おたま目的のドライブ

おたまじゃくしが好きだ。頭としっぽだけでできているような、なんともいえないフォルムがかわいくて。

そういえば、英語でおたまじゃくしを意味する“tadpole”は「tadde」(ヒキガエル)と「pol」(頭)が結びついた語で、文字どおり「ヒキガエルの頭」を意味する言葉なのだという。あの見た目を、ずいぶん昔の人も同じように見ていたのだなと思うと、なんだか面白い。

子どものころは田んぼでおたまじゃくしを見つけては、じっと眺めたり、掬いあげて触れたりしていた。けれど大人になるにつれて、田んぼからも、おたまじゃくしからも、いつの間にか遠ざかっていた。好きだったことさえ、しばらく思い出さずにいた。

京都に暮らすようになってから、小さな生き物に目が向くようになった。雨の日のかたつむり、土の上のだんご虫、いもむし、蝶。自然がすぐ近くにあることで、忘れていた感覚が少しずつ戻ってきたのだと思う。そんなある日、ふと「おたまじゃくしを見に行きたい」と思い立った。

調べてみると、家から6kmほどの右京区・北嵯峨、広沢池の近くに田んぼが広がっているらしい。そこへ、Taroに車で連れて行ってもらうことにした(自転車で行ったこともあり、行ける距離ではあるものの、自転車道がない通りだから、車で行くほうが安心)。目的地は観光名所でも話題の店でもない。おたまじゃくし。おたま目的のドライブである。

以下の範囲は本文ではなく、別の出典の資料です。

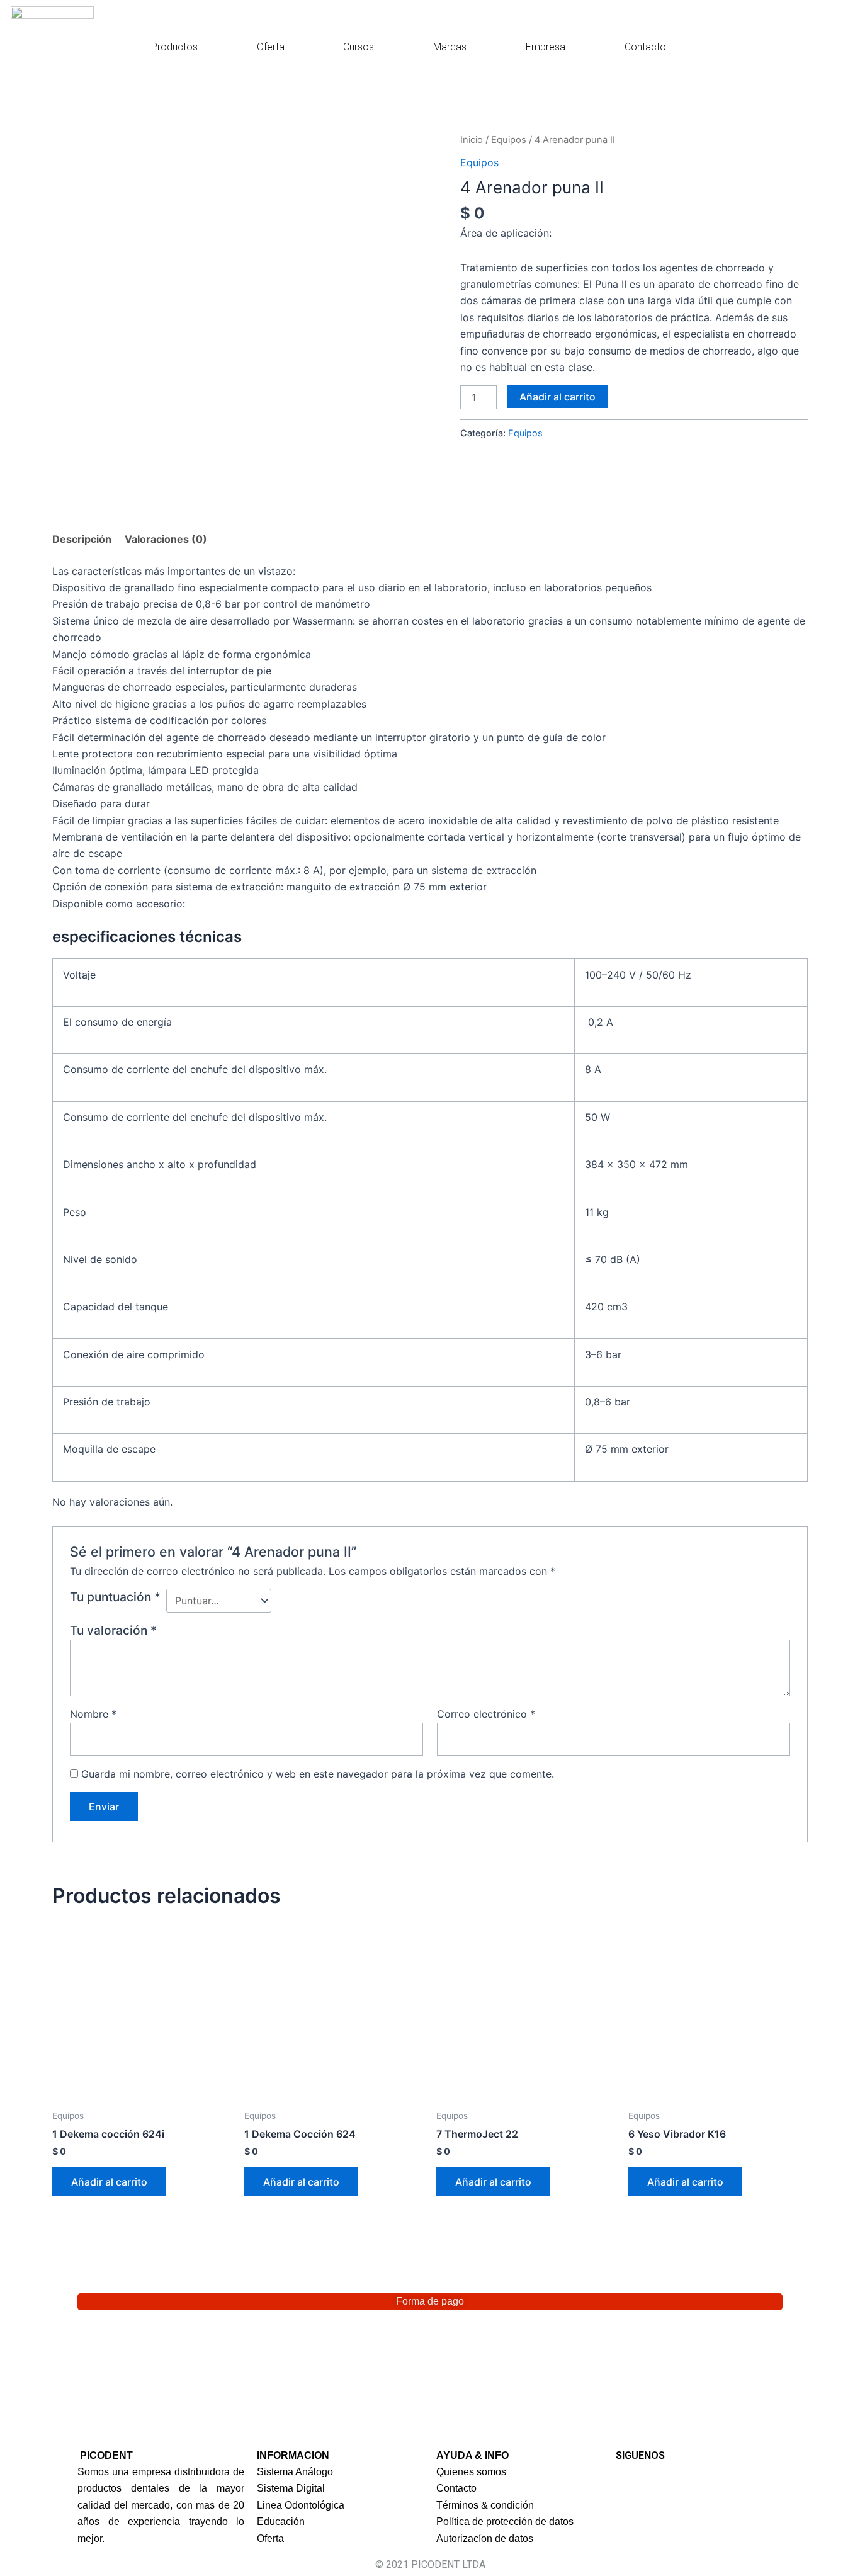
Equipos (508, 139)
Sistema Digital (291, 2488)
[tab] (81, 539)
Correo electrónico (486, 1714)
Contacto (645, 47)
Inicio (471, 139)
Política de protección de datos (505, 2521)
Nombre (93, 1714)
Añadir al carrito (557, 396)
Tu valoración (113, 1630)
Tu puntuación (115, 1596)
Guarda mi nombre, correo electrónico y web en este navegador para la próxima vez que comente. (317, 1773)
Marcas (450, 47)
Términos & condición (485, 2505)
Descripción (81, 539)
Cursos (358, 47)
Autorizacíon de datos (484, 2538)
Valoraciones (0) (166, 539)
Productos (174, 47)
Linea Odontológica (300, 2505)
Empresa (545, 47)
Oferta (271, 47)
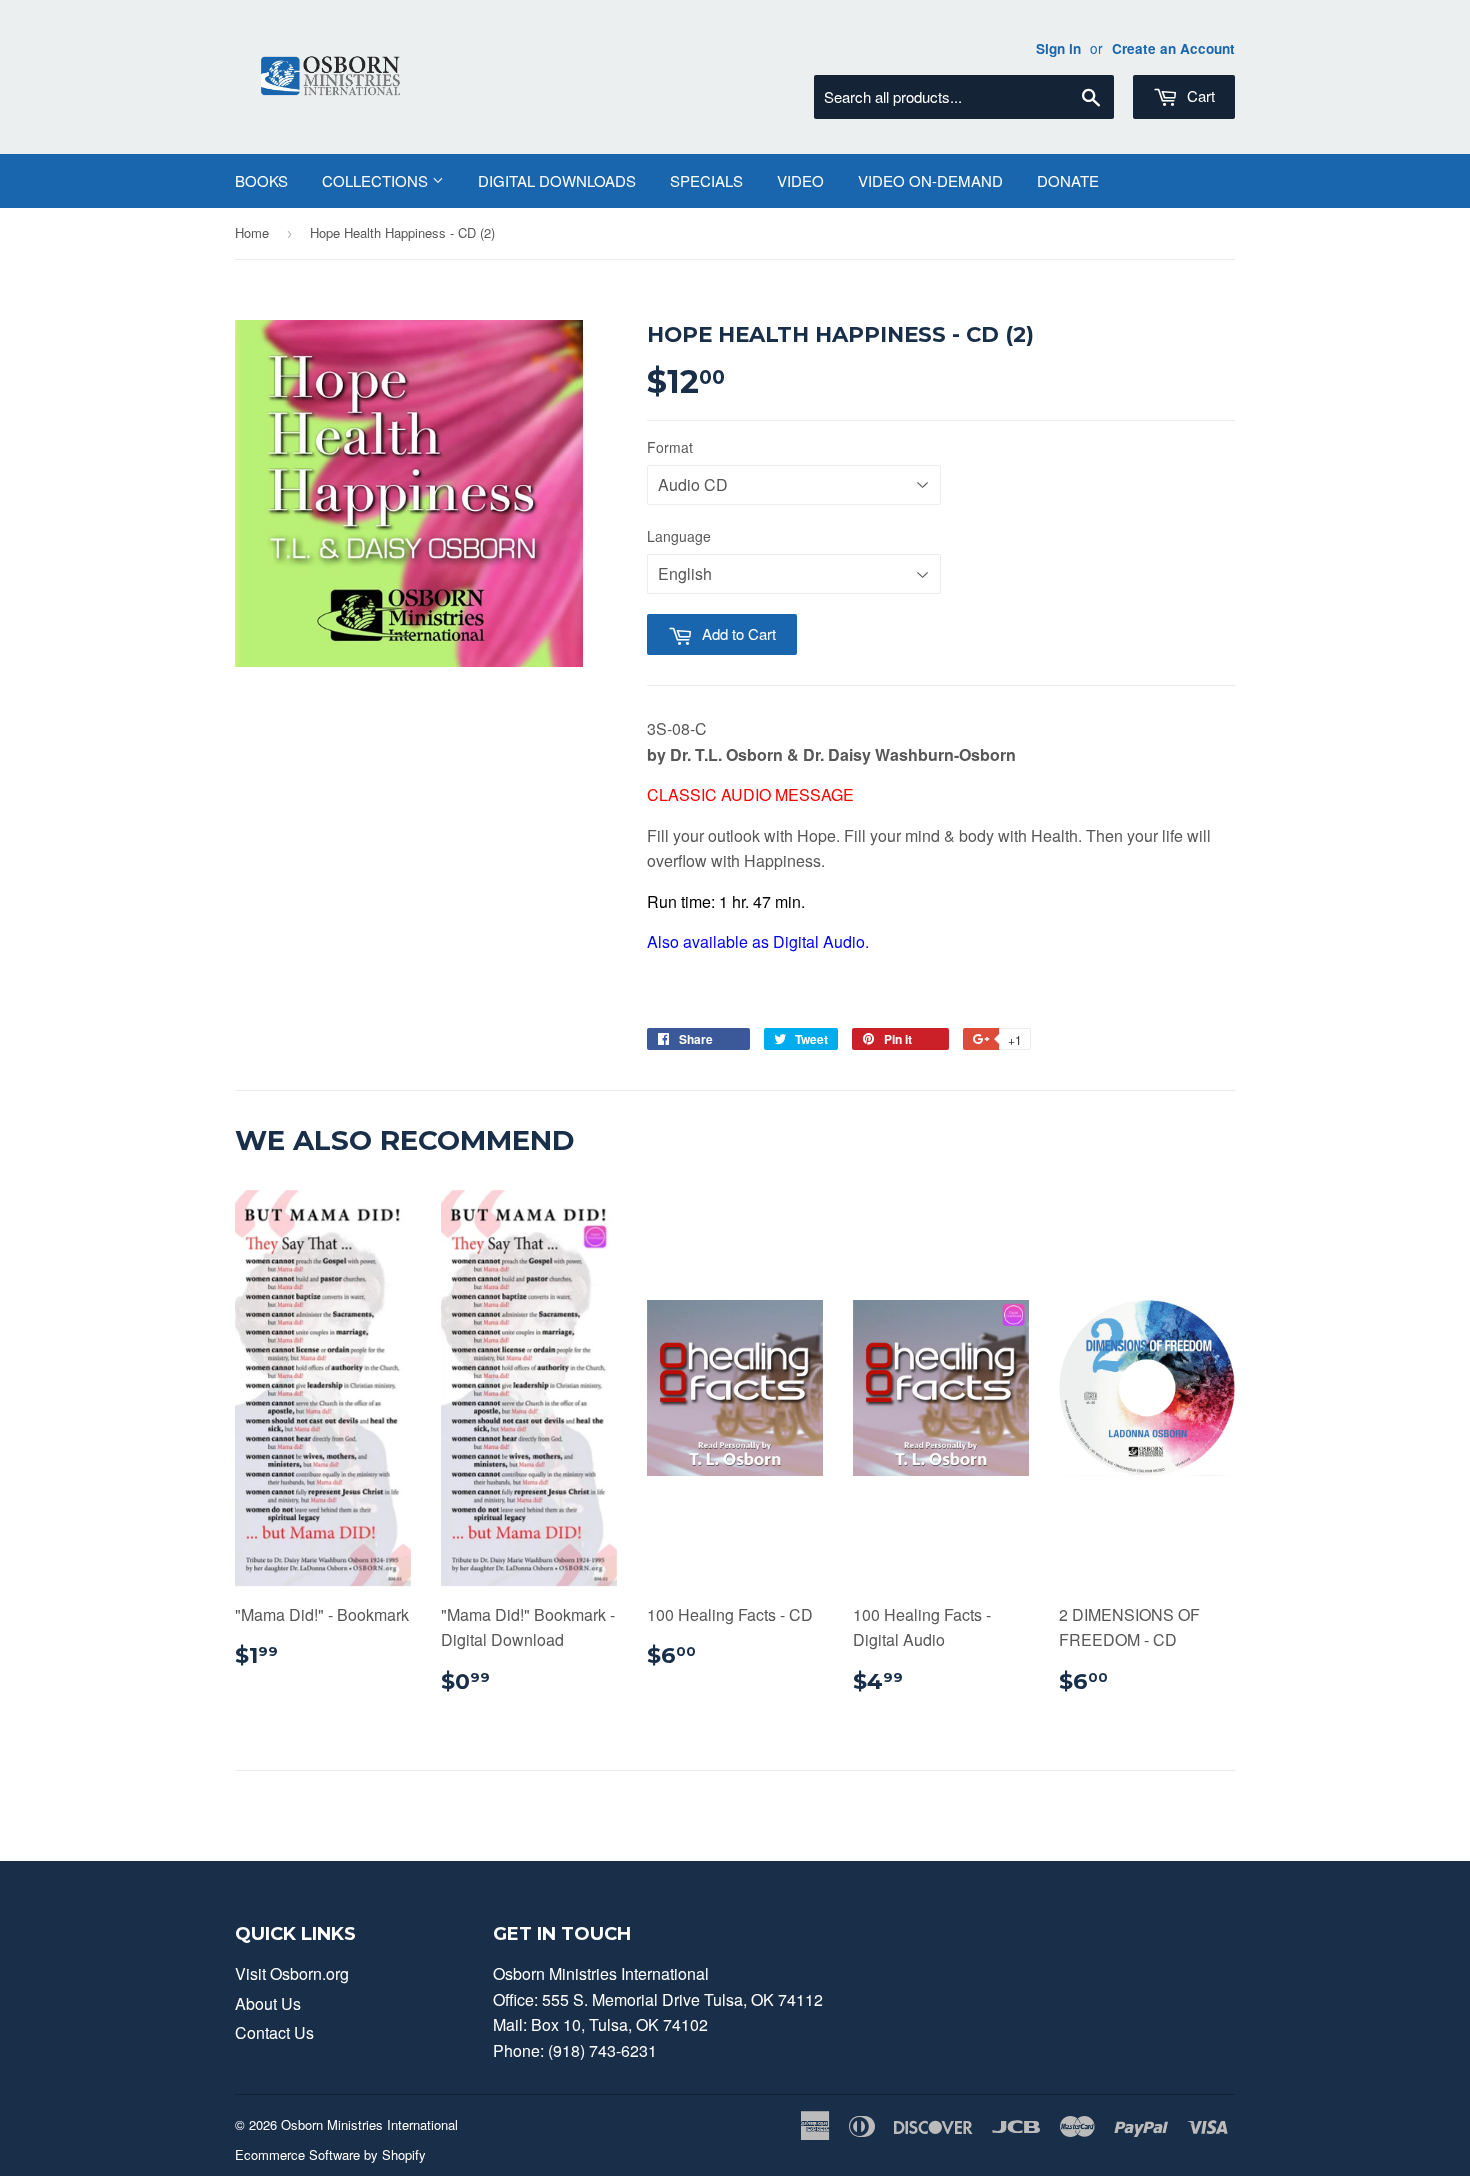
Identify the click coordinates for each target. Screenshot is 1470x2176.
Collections (377, 180)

最初に行ったときは、時期が早かったのか雨で寒かったからか、おたまじゃくしには会えなかった。それでも田んぼの風景の中を歩くだけで楽しかったし、家から一番近い田んぼがここなのかと思うと、自分は思っていた以上に都会に住んでいるのだな、とも感じた。岡山の実家の近くには1kmも歩けば田んぼがあり、祖母の家にも田んぼがあった。あのころ、田んぼはもっと身近なものだった。

そして2回目。ようやく、おたまじゃくしに会えた。昔見ていたものとは少し違う、透明感のあるおたまじゃくしだった。それでも確かにそこにいて、水の中を小さく動く姿を見ているだけでうれしかった。やっぱり私は、足が出る前の、あのつるんとした形が好きなのだと思った。

おもしろいのは、おたまじゃくしを見に行くと、そこで人との会話が生まれることだ。田んぼの道を歩いていると、地域の人が「最近カルガモの子どもが生まれて、あそこの田んぼでお母さんと歩いているよ」と教えてくれた。子どもたちに「おたまじゃくしっているのかな? 今いないんだけど」と聞いたら「いつでも見えるよ」と返ってきたこともある。エビを捕っているおじさんに何を捕っているのか尋ねると「エビ」と答え、「子どもがいるなら観賞用にあげるよ」と言ってくれた。

おたまじゃくしを見に行っただけなのに、知らない人と少し話し、その土地に暮らす人の声にふれる。そういう時間が、思いがけず楽しい。

お金をかけなくても、楽しいことはたくさんある。田んぼをのぞき込み、小さな生き物を見つける。水の中で動くおたまじゃくしを眺める。そこにいる人と、ほんの少し言葉を交わす。Taroに向かって、おたまじゃくしに会えた喜びを歌う。

それだけで、心がほどける。楽しい。

また、おたまじゃくしに会いに行きたい。

「京都100人カイギ」でゲストの立体紙切り師、辻笙さんがつくってくださったおたまじゃくし。すごい!